## Project Summary

The output of the fuel cell depends on the current density (i), active surface area (A), and the voltage (V). Voltage is a function of pressure of the cell (Pcell), current density (i) and active area (A). More the pressure, more is the voltage and hence, more is the power output. However, for the system to run at a higher pressure, the compression ratio has to be high, as a result of which the the compressor draws more power from the fuel cell system, which decreases the net power output of the fuel cell.

## Summary

The objective of this optimization is to find out the optimum pressure the system must be run at, such that there is maximum power output with minimum power loss
$Net\; Power=Power\; Output-Power\; Loss$
Maximize: Net Power=Power Output-Power Loss

## Results

Base Case: compressor with 60% efficiency

Case 1: compressor with 30% efficiency

Case 2: compressor with 90% efficiency

Variable |
60% Efficiency (Base Case) |
30% efficiency |
90% Efficiency |

Current Density (A/cm2) |
0.38 |
0.379 |
0.39 |

Pressure (atm) |
1.51 |
1.00 |
2.85 |

Temperature (K) |
362.63 |
357.90 |
370.83 |

Power (W) |
376.32 |
372.11 |
391.99 |

Power output decreases with decrease in in efficiency of the compressor.
At 30% efficiency the compressor draws more power than it would add.

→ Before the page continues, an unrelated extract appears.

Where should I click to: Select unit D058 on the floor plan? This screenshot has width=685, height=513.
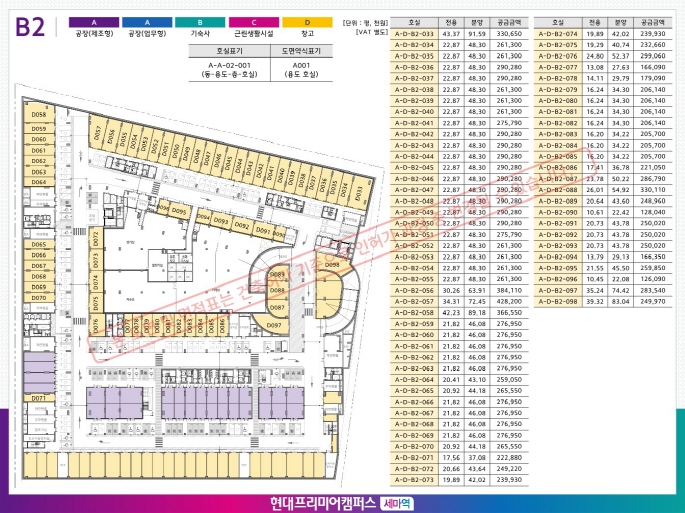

Hence, the optimum solution is to run the system with no compression.

With increase in efficiency the polarization curve shifts upward and hence more voltage is obtained for the same current density which increases the power output.

The power curve shifts upward with increase in efficiency because of higher voltage.

The above plot of efficiency vs optimum pressure shows that, only when the efficiency of the compressor is above around 48% it makes sense to have a compressor. This is because below 48% efficiency the compressor draws more power than it adds to the power output of the fuel cell.